# Less than 24 hours - A name and dinged rim



## 99_XC600 (Feb 24, 2013)

The first one is always the toughest. I hit a pothole as I was pulling up to park and put a small piece of rash in the front passenger rim.


----------



## mattjt21 (Jul 12, 2013)

steveg241 said:


> On the plus side, I came up with a name. Aurelia Cruze, for a Champagne Silver Cruze. Honestly it looks gold to me and the name means golden so I think it fits.

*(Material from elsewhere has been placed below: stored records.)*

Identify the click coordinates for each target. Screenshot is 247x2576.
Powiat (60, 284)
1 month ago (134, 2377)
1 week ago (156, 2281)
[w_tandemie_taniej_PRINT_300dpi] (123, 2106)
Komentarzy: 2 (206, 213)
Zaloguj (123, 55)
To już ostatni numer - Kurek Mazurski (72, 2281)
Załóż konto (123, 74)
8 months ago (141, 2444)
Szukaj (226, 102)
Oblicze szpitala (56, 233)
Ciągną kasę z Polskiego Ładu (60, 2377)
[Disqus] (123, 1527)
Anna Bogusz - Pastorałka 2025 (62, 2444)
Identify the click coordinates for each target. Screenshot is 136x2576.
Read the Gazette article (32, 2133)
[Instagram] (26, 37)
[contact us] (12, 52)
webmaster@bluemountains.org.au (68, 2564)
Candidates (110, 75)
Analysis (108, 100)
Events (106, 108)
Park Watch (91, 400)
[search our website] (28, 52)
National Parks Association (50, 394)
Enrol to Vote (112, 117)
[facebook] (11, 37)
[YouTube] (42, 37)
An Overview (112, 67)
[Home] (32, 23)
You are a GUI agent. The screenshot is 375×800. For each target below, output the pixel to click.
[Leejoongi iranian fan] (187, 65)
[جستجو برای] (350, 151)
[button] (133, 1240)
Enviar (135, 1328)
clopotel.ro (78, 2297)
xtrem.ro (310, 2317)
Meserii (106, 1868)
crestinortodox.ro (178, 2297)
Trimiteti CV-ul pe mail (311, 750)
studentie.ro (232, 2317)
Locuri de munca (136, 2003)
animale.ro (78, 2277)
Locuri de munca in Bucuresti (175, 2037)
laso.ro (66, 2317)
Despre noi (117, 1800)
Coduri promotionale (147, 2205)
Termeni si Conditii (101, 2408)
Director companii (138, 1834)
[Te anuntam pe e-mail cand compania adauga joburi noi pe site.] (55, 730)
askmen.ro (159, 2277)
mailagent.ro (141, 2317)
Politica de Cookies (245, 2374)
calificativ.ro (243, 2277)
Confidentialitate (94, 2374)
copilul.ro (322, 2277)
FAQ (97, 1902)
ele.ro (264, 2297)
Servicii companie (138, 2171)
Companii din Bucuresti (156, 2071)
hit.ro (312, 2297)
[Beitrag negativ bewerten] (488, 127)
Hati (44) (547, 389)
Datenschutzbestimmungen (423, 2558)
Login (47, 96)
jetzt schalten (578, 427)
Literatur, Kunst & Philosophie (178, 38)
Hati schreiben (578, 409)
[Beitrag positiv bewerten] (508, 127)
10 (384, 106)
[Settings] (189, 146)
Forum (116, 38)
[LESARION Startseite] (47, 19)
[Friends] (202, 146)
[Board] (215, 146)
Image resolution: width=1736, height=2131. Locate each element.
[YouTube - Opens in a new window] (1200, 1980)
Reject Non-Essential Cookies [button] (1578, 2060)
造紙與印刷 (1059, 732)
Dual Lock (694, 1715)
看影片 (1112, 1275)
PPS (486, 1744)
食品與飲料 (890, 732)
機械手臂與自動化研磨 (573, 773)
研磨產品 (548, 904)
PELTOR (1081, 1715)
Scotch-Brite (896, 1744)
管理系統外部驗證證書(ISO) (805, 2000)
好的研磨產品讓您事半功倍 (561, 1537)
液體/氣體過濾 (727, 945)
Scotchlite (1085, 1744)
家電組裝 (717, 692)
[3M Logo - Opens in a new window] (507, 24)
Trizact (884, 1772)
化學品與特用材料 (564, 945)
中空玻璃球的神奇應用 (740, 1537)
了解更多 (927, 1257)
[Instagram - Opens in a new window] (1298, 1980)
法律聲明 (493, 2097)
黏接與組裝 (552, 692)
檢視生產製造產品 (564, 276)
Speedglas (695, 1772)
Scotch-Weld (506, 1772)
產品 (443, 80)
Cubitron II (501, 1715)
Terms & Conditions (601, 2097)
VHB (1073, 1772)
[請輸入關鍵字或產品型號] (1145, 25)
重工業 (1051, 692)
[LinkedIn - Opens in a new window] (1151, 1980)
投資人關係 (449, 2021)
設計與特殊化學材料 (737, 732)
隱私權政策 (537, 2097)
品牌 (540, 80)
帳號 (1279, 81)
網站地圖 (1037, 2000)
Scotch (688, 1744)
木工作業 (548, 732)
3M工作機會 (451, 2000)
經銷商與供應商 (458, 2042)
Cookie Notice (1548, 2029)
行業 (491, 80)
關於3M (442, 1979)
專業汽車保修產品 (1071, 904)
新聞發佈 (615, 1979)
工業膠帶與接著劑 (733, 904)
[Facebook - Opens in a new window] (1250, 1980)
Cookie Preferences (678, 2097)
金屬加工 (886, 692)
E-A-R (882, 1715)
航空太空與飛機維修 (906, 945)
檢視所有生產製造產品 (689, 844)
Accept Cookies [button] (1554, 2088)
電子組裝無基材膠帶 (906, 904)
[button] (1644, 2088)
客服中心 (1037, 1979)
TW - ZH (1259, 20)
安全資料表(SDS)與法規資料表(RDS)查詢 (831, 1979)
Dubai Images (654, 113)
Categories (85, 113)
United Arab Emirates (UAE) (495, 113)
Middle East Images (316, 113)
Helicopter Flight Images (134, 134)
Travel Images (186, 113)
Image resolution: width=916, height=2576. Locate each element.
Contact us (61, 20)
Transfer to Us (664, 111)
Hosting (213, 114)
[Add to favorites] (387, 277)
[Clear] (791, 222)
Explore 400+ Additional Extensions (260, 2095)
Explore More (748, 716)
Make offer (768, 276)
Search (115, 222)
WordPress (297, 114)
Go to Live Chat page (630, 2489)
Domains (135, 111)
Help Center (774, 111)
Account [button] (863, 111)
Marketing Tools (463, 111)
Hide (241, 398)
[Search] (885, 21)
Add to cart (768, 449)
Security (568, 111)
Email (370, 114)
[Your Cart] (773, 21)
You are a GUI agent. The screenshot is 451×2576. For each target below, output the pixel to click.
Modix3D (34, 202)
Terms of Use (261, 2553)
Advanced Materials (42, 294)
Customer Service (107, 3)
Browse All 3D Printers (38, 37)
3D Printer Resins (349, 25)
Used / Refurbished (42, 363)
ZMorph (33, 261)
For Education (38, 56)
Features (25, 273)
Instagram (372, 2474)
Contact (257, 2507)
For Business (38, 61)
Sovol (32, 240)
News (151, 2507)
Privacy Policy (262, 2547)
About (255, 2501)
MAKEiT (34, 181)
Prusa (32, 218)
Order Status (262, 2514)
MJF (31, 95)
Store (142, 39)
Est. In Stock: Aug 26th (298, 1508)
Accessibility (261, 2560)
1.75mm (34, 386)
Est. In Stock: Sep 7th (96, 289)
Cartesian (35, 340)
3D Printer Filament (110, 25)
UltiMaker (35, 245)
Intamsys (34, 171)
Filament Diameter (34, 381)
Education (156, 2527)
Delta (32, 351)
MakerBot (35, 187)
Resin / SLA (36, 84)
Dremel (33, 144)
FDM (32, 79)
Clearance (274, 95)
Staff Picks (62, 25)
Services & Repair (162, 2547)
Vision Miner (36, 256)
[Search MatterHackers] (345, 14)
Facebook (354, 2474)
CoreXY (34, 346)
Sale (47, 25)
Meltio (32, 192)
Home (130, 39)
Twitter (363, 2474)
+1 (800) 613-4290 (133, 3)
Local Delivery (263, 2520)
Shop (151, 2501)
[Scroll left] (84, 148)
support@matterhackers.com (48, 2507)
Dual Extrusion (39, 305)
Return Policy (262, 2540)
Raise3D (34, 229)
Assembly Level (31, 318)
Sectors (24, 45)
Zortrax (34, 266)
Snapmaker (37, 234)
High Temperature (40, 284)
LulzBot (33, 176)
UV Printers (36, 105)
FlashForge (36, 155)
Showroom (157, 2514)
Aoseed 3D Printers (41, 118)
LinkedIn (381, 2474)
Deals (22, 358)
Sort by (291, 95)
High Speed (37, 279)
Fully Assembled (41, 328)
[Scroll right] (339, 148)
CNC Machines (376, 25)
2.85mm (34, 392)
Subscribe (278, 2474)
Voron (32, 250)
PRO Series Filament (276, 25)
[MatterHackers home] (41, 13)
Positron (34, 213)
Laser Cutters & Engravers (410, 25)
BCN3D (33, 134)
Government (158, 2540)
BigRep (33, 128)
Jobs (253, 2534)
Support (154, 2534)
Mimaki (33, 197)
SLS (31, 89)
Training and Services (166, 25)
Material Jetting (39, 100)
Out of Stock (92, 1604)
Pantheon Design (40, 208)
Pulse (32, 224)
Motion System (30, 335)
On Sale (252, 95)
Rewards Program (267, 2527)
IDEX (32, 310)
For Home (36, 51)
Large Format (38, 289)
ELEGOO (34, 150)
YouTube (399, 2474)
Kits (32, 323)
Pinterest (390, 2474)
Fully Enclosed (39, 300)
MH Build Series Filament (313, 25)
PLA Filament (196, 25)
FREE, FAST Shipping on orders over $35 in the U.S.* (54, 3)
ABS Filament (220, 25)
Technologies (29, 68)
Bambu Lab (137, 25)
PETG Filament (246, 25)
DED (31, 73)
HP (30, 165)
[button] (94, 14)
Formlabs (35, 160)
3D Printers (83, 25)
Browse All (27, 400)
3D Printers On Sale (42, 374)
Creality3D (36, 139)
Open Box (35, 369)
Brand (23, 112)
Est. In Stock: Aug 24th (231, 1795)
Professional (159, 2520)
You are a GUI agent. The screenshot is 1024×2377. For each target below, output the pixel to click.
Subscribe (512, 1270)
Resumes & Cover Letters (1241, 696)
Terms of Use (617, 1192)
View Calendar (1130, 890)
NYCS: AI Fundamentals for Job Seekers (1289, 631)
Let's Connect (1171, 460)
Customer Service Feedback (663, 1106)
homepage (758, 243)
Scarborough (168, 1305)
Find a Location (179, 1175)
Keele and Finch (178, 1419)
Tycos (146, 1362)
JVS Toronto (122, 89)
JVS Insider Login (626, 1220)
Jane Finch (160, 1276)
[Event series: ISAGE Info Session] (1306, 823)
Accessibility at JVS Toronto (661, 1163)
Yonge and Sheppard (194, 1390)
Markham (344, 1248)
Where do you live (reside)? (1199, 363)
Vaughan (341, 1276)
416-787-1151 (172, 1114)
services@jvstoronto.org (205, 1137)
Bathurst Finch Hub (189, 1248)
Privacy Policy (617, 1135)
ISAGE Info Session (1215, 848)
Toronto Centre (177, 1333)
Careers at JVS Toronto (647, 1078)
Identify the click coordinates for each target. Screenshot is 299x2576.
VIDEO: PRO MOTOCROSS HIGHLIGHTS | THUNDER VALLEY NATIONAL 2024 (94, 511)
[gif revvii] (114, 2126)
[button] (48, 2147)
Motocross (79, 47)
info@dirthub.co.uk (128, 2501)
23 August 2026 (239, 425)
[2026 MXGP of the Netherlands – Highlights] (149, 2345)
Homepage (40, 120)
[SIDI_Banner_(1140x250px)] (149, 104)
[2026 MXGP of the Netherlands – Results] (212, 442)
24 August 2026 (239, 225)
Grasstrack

Heh, our salesman when walking amonst the 50 cruzes they had on their lot referred to it as "No sale gold"


----------



## Starks8 (Jul 20, 2011)

Do you have the LTZ rims? Got any pics of the damage?


----------



## steveg241 (Jul 18, 2013)

I don't think they are LTZ rims. The diesel comes with 17" split 5 spoke wheels and I believe they are only available on this model. I believe they also have a 115mm bolt pattern instead of 105mm due to the larger disc brakes. I will take pics tomorrow and upload.


----------



## Rocky87 (Apr 28, 2013)

Sorry to hear about your rim, love the name though


----------



## ctheham (May 31, 2013)

Sorry to hear about the rim. That sucks! My Cruze is also champaign silver. I actually love the color because it looks different in different light. Sometimes grey, silver or gold. It really just depends. Also it is a pretty rare color around where I am, as opposed to the red or blue ones especially. They seem to be a dime a dozen. I used a clay bar on it and gave it a good coat of wax and it really shined up nicely!


----------



## steveg241 (Jul 18, 2013)

I agree about the color and love it as well. I've had friends already tell me it was grey, silver, gold, and tan. 

The longer drives start next week so I'm looking forward to it. Minimum 60 miles per day for work and I'll make out better that everyone else since we all get reimbursed the same amount for mileage and I'll be fueling up a whole lot less!


----------